_Input material_
——
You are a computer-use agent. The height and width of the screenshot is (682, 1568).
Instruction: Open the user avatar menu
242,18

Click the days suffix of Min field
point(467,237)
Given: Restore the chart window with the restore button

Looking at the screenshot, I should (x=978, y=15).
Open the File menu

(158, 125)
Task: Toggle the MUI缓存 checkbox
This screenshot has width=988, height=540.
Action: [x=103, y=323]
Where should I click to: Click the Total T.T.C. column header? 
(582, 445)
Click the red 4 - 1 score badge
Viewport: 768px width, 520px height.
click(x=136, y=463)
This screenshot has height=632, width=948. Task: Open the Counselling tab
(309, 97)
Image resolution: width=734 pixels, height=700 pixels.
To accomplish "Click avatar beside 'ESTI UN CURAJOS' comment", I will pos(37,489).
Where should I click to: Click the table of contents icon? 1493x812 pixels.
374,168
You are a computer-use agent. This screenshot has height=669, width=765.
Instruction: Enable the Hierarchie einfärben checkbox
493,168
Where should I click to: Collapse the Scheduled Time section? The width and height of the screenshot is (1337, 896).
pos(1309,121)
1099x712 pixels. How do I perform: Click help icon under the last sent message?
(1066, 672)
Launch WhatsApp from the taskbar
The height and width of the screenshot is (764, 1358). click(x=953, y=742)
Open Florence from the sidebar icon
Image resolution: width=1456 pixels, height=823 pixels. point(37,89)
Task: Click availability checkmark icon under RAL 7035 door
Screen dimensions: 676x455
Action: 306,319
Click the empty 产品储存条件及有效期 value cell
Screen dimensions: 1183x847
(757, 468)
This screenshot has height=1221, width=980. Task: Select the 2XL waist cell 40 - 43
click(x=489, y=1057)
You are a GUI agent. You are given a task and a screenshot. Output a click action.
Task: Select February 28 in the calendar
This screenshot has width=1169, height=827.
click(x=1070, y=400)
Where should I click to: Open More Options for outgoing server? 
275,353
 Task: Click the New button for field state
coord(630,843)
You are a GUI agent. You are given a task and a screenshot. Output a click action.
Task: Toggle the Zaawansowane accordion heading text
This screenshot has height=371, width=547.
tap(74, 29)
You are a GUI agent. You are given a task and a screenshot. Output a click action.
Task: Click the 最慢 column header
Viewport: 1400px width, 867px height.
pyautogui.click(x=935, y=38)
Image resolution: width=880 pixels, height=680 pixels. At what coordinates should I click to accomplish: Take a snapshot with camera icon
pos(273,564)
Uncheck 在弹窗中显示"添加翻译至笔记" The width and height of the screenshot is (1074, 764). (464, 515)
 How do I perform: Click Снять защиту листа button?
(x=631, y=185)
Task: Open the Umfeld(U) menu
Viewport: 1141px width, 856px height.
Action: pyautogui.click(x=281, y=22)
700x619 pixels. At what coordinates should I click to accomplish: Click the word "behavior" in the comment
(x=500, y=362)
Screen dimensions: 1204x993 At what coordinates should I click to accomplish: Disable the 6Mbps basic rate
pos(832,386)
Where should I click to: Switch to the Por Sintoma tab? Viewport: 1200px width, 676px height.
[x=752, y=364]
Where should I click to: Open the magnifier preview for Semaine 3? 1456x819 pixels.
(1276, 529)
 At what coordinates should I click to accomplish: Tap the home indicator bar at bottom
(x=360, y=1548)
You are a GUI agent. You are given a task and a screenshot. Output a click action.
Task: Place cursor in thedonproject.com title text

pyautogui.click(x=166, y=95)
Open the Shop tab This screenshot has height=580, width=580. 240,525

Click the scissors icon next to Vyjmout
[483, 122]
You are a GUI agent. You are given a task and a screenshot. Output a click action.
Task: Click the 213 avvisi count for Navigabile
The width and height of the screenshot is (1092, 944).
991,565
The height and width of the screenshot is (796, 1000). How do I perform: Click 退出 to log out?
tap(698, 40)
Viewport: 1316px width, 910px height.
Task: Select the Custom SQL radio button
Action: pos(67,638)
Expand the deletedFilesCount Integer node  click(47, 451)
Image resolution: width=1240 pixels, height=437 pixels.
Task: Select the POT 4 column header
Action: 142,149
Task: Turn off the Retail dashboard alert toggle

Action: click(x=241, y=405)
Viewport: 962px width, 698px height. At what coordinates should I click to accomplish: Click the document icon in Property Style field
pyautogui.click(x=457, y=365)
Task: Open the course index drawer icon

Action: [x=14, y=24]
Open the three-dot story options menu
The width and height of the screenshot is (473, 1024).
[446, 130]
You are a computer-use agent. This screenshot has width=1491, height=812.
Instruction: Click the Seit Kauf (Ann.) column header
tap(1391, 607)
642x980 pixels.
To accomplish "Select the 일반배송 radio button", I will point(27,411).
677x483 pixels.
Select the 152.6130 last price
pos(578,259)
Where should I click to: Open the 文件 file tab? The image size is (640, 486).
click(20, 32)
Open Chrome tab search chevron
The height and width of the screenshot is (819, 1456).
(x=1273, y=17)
——
_What is being asked_
Find every line in the rows above that contains the string "accomplish" and copy each of those lines. Uppercase and lowercase letters must match.

_Answer to the exercise_
To accomplish "Click avatar beside 'ESTI UN CURAJOS' comment", I will pos(37,489).
Image resolution: width=880 pixels, height=680 pixels. At what coordinates should I click to accomplish: Take a snapshot with camera icon
700x619 pixels. At what coordinates should I click to accomplish: Click the word "behavior" in the comment
Screen dimensions: 1204x993 At what coordinates should I click to accomplish: Disable the 6Mbps basic rate
 At what coordinates should I click to accomplish: Tap the home indicator bar at bottom
Viewport: 962px width, 698px height. At what coordinates should I click to accomplish: Click the document icon in Property Style field
To accomplish "Select the 일반배송 radio button", I will point(27,411).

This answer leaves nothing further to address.